Locally, this works like a charm. Even in a docker compose environment with limited resources (CPU and Mem) like in AWS. Even 100.000 requests (JMETER) everything works like expected.

On AWS we can easily let the application crash. After one or two requests, containing some child objects to resolve by GraphQL, we see a thread spawning which seems to ignore or not go through the chain

Thread-110 | [sys ] | WARN | MultiTenancyAsyncTaskDecorator | Current tenant is null while decorating a new thread!

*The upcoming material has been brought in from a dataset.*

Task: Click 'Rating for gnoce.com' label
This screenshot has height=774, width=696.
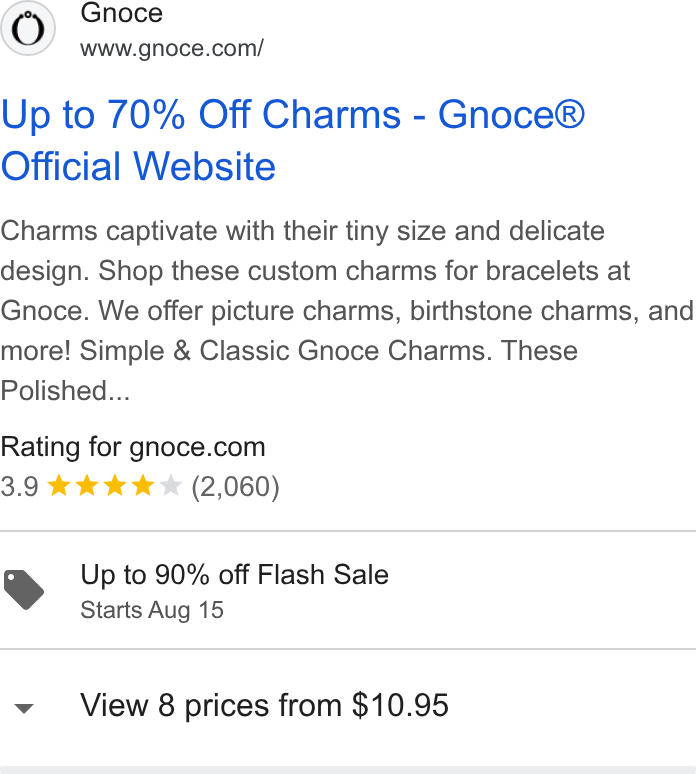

An interesting thing in this line is the name of the thread. Each incoming request has the pattern http-nio-9100-exec-[N] and each child thread the pattern tenant-child-executor-[I] but this one has the pattern Thread-[Y] .

Now I am wondering where this thread is coming from and why is it not reproducible locally.

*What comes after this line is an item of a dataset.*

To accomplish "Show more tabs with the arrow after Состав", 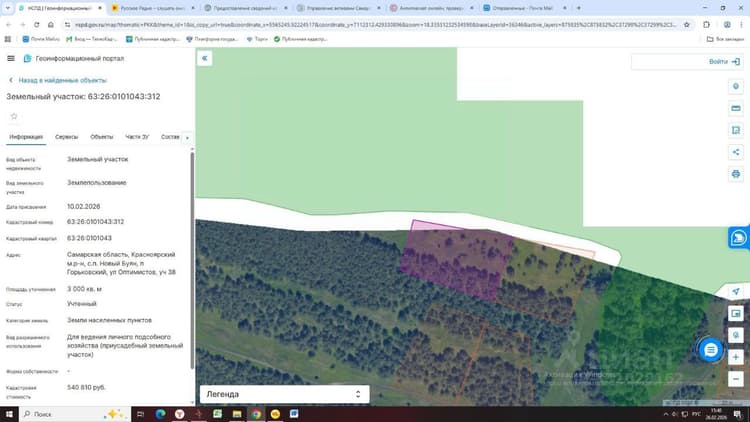I will [x=187, y=138].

I was able to find the solution to the problem.

I needed to change

private static final ThreadLocal<TenantIdentifier> currentTenant = new ThreadLocal<>();

to

private static final InheritableThreadLocal<TenantIdentifier> currentTenant = new InheritableThreadLocal<>();

But I don't know why it works with InheritableThreadLocal but not with ThreadLocal within the AWS environment.

Further, I wonder why this change was not necessary for local testing which works with both ways.

Maybe somebody can provide some ideas.